Sie sind auch in das 'Motion Capture'-Studio gegangen, nicht wahr, Mr. Sakamoto?

Sakamoto:

Ja, stimmt. So konnte ich den Verlauf der Videoproduktion selber miterleben, und ich habe viel gelernt, als ich in das Studio gekommen bin und Mr. Kitaura beim Dreh und z. B. bei der Führung der Schauspieler zusehen konnte. Der Kameramann hat mich dabei auch sehr beeindruckt.

**Die Aufgaben:**
**1)** Übersetze aus dem Gesprächsauszug über das Motion-Capture-Studio den Satz „Der Kameramann hat mich dabei auch sehr beeindruckt.“ ins Englische.
**2)** Schreib im Gesprächsauszug das Stück von „Sie sind auch“ bis „auch sehr beeindruckt.“ neu und benenne dabei „Kameramann“ in „Chefkameramann“ um.

**Bereitgestellte Daten:**
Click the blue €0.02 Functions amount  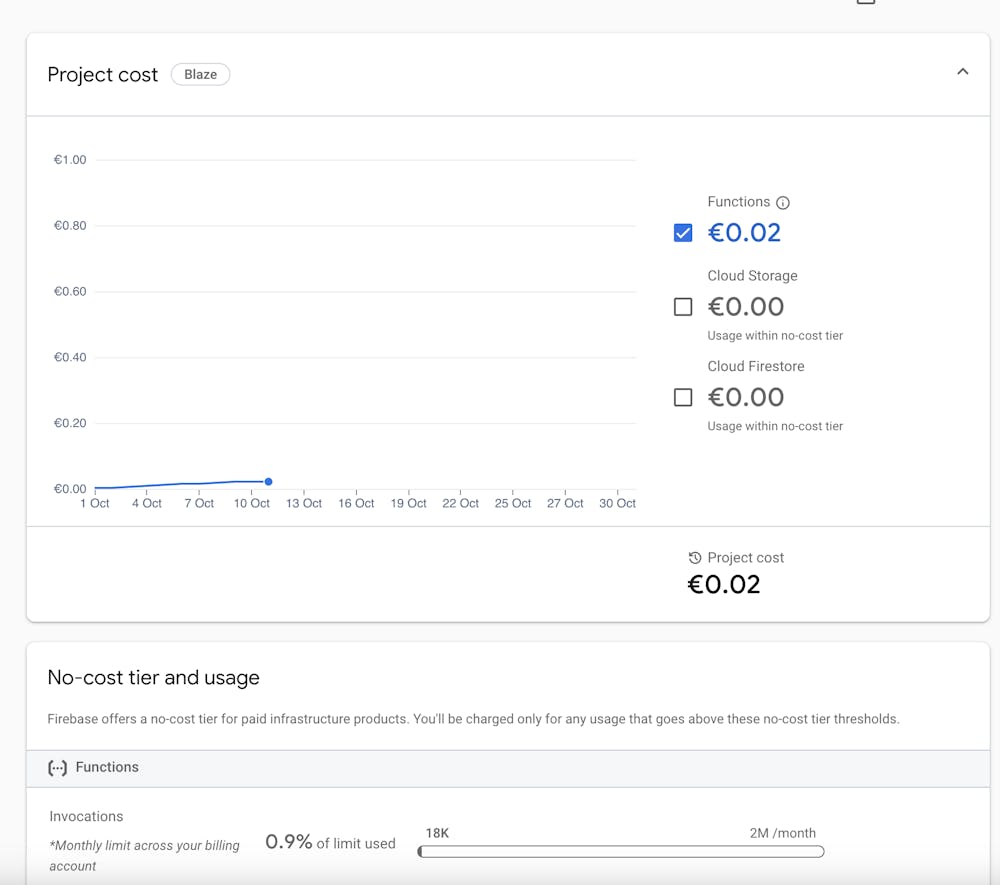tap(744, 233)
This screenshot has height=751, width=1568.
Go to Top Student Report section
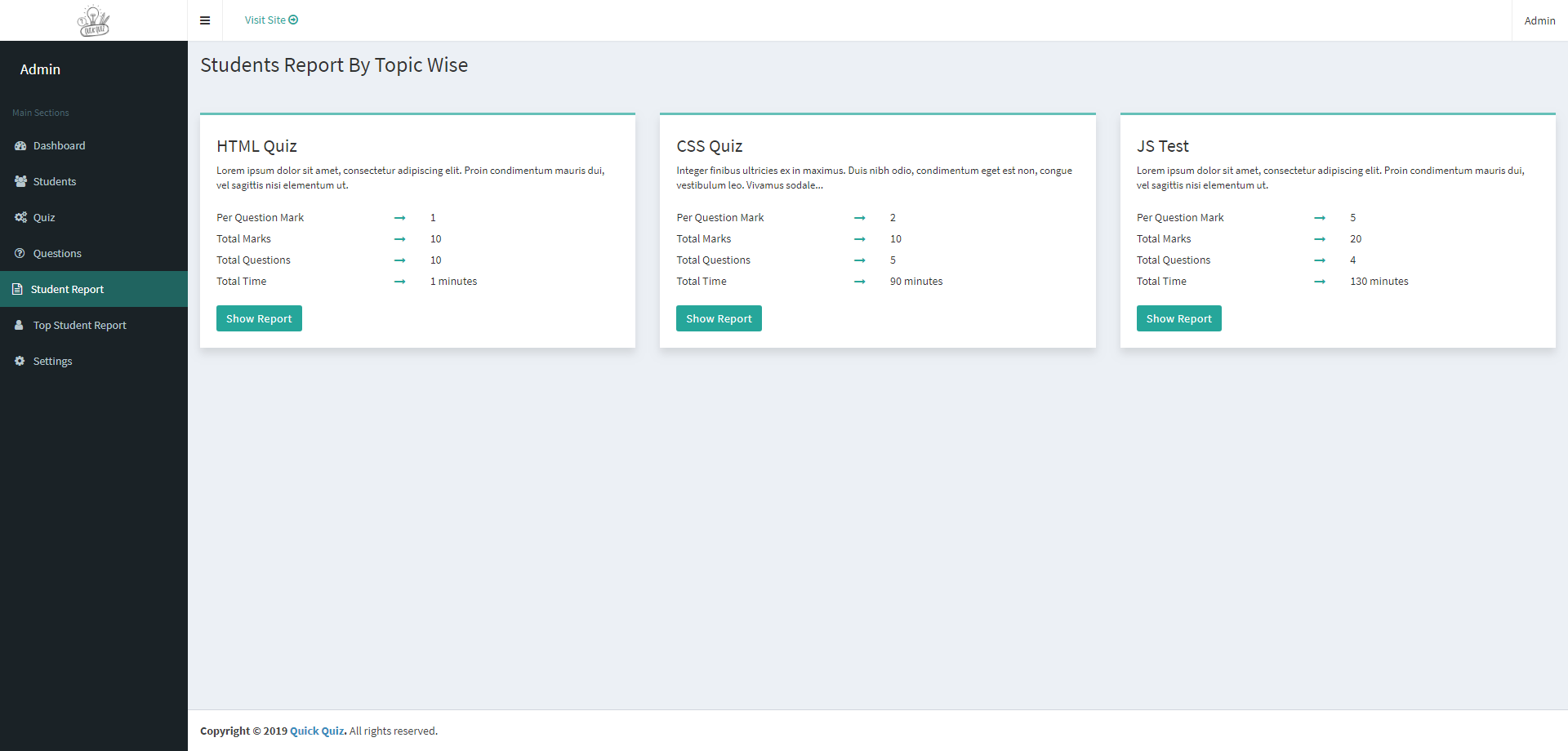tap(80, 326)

**Antwortliste:**
**1)** The cameraman also impressed me a lot.

**2)**
Sie sind auch in das 'Motion Capture'-Studio gegangen, nicht wahr, Mr. Sakamoto?

Sakamoto:

Ja, stimmt. So konnte ich den Verlauf der Videoproduktion selber miterleben, und ich habe viel gelernt, als ich in das Studio gekommen bin und Mr. Kitaura beim Dreh und z. B. bei der Führung der Schauspieler zusehen konnte. Der Chefkameramann hat mich dabei auch sehr beeindruckt.